I first started listening to Miles shortly after the release of his 1985 album You’re Under Arrest, as a fan of John Mclaughlin I was eager to hear his contribution to this album and was already aware of his earlier work with Miles in the sixties and most especially on Bitches Brew. Davis was one of those musicians who most non-jazz fans had heard of or could recognise, his gravely voice, flamboyant dress style and hipster glasses set him apart from the suited players of his generation but I could never remember seeing him with a smile. He always seemed kind of angry somehow and as I learned more about the man and his music those early teenage suspicions were confirmed, he was, and often rightly so.

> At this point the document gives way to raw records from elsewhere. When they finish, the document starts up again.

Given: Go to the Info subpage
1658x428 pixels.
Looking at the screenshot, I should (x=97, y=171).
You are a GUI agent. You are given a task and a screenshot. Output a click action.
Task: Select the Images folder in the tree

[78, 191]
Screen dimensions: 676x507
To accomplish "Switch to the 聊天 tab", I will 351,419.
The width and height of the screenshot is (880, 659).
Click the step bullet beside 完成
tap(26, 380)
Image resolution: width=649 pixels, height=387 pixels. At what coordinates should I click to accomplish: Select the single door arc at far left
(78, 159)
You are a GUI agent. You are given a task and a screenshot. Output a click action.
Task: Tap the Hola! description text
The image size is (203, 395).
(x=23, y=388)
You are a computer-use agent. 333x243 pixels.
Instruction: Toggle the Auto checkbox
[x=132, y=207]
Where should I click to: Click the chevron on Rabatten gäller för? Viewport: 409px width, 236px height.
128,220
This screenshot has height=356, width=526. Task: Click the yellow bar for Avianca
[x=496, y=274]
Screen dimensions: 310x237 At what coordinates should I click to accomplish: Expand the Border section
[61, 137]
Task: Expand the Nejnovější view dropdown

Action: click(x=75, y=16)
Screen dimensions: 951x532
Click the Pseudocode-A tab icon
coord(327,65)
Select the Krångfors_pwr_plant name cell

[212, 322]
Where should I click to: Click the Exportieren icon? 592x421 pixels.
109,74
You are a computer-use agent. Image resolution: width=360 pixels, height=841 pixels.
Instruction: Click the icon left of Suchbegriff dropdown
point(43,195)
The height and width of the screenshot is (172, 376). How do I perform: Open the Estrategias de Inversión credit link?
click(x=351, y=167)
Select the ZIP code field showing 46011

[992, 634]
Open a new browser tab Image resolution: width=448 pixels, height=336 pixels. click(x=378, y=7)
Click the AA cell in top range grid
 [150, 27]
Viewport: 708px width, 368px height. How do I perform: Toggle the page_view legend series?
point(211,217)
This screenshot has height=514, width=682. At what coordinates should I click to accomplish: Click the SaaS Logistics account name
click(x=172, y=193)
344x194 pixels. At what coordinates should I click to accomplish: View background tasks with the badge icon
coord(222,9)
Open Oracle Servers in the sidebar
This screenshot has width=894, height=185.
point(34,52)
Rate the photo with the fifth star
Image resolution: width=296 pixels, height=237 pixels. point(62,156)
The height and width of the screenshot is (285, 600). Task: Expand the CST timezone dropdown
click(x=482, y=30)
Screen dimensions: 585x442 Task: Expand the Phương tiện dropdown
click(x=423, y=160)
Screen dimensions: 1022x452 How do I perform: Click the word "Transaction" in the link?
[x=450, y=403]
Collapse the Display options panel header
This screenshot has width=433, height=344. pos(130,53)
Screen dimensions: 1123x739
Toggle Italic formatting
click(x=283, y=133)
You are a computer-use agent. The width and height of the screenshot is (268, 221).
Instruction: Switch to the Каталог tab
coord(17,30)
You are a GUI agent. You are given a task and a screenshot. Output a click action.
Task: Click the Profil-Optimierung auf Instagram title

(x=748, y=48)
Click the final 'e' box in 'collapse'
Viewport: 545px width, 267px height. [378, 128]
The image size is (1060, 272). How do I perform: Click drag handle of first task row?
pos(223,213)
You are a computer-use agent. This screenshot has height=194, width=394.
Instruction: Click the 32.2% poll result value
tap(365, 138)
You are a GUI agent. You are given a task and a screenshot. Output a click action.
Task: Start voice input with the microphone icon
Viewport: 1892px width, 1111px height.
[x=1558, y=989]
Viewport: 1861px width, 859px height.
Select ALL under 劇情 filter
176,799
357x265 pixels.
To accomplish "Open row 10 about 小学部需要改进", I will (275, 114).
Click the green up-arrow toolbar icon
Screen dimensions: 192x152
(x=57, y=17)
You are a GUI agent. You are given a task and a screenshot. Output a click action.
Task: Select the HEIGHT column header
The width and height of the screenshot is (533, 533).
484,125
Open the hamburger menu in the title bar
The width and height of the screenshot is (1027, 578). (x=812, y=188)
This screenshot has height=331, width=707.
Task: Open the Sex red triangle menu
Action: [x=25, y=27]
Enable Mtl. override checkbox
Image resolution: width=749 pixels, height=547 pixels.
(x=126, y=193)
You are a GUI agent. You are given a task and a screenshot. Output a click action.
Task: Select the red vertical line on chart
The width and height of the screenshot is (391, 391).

Davis’ life is too long and too rich to cover in a book review, Carr divides the story into mouth-watering sections, from his early days in New York under the watchful eye of Charlie Parker to his drug addiction in the early fifties and his brilliant early collaborations with Bill Evans, John Coltrane and Cannonball Adderly. Carr explains how Davis changed path and his relationship with the musicians he employed, there are unique insights from McLaughlin, Larry Coryell, Herbie Hancock, Chick Corea, Joe Zawinul and John Schofield which lead into his reclusive period from 1975 to 1980 and the fragmented live appearances as a result of ill health.
Carr’s work was indeed a labour of love, his approaches to publishers were largely ignored and the cost of writing it almost finished him financially. In many ways this reflects the thread of Davis’ life, he was a giant of the jazz world, his influence spread into other genres and for a number of years he made a comfortable living allowing him to buy Ferrari’s and Lamborghini’s and beachfront houses. But he still battled the ignorance of racism, from its most upfront in the fifties through to the eighties when it evolved into a despicable, underlying attitude, especially amongst the rich, white East and West Coast elite whom Miles despised.
Carr’s book was received in much the same way as Davis’s music, widely recognised as brilliant but the subject matter failed to strike the funding jackpot. You have to go back to biographies such as these because Davis and his peers led lives which simply do not get lived today. It is a unique book about a unique life.